The new hulls will protect combat vehicles from under-body blasts. Image: Alcoa
The new hulls will protect combat vehicles from under-body blasts. Image: Alcoa

Over the next 18 months, the US Army, DARPA and Alcoa Defense are getting together to work on producing single-piece aluminum hulls for ground combat vehicles which would hope to improve crew protection against buried roadside bombs.

Since a single-piece underbelly would obviously do away with welding seams that can break apart and endanger soldiers when an IED hits the vehicle, the structure would be lighter and more likely to stay in one piece.
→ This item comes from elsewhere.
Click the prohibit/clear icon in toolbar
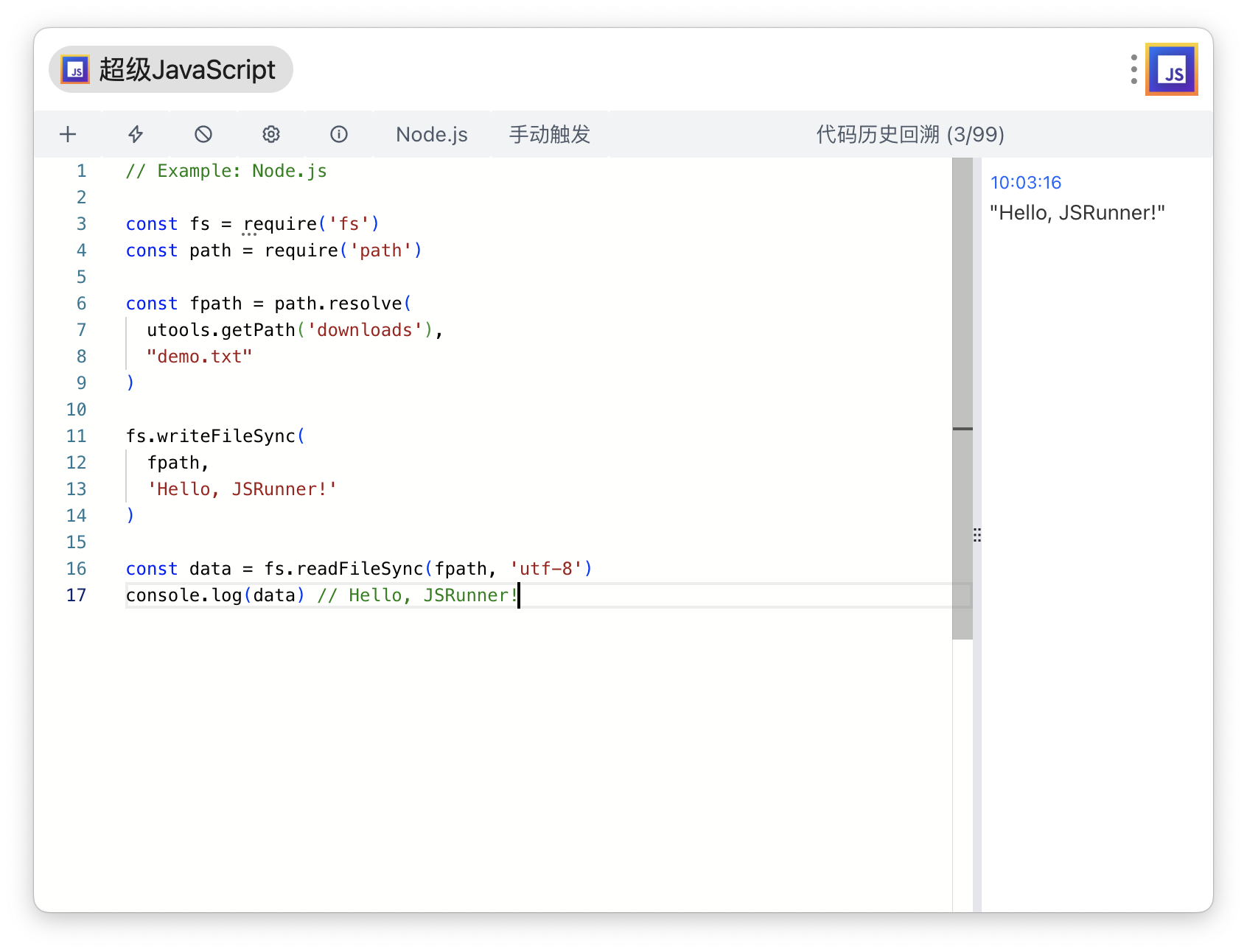This screenshot has height=952, width=1247. (203, 134)
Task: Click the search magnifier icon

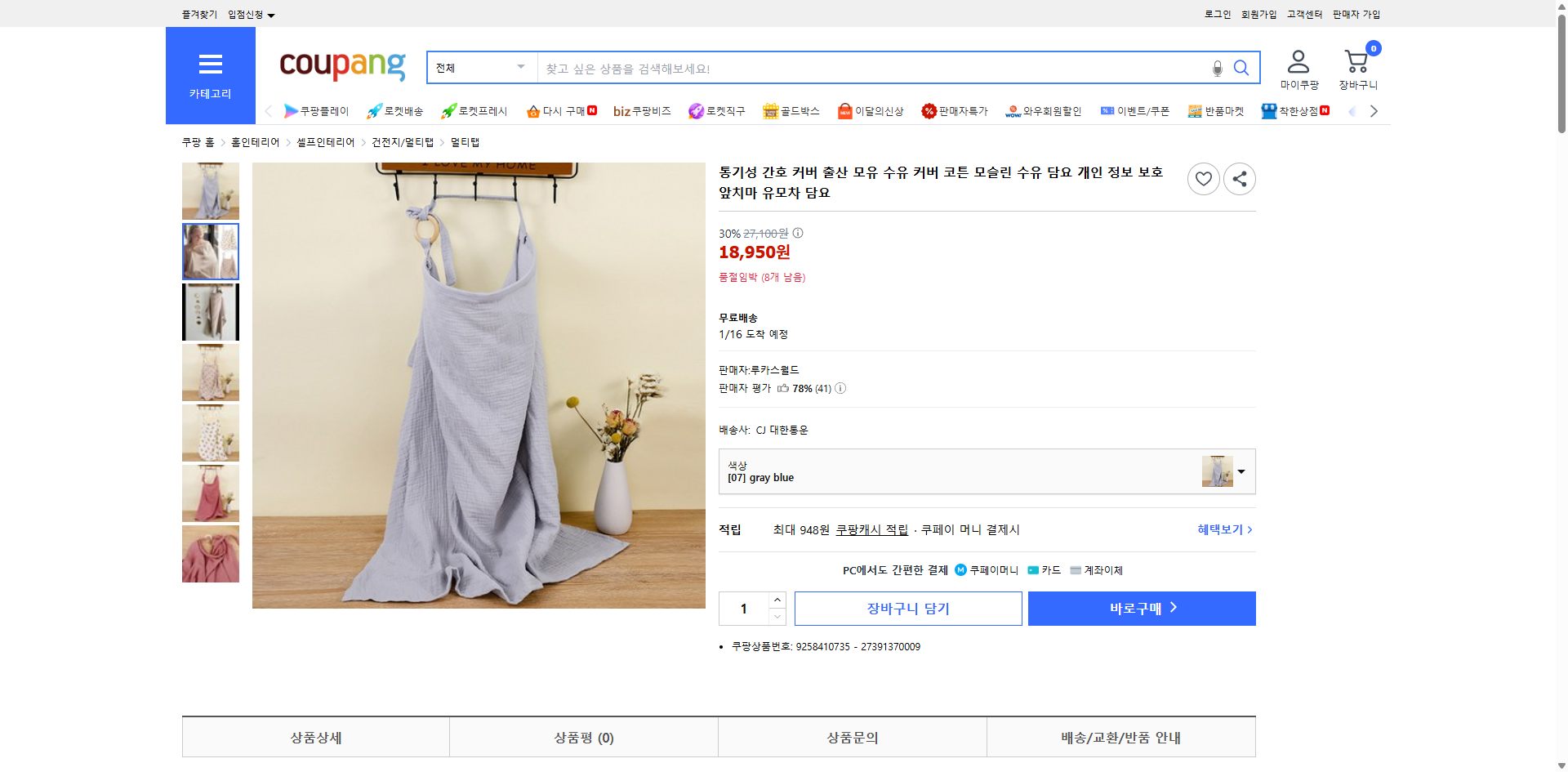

IEDs have been the biggest killer of US and coalition troops in Iraq and Afghanistan. “For decades, the Army has recognized the survivability benefits of a single-piece hull due to its thickness, size and shape for ground combat vehicles,” Ernest Chin of the Army Research Laboratory said in a statement.

IHLS – Israel Homeland Security

Alcoa has already designed a single-piece aluminum hull that allows engineers to tailor the thickness where it’s most needed, which also allows for weight saving, since some sections of the hull would be a bit thinner.

According to Defense News, the Army Research Laboratory kicked off its Affordable Protection from Objective Threats program in 2012. An Army planning document explaining the program says the service is looking for “new high performance alloys with little to no exposed weld/joints capable of meeting the next generation underbody blast requirements.”

Alcoa has already helped the Pentagon develop a single-piece forging for the Joint Strike Fighter bulkhead as well as multiple replacement parts using new alloys for the U.S. Air Force.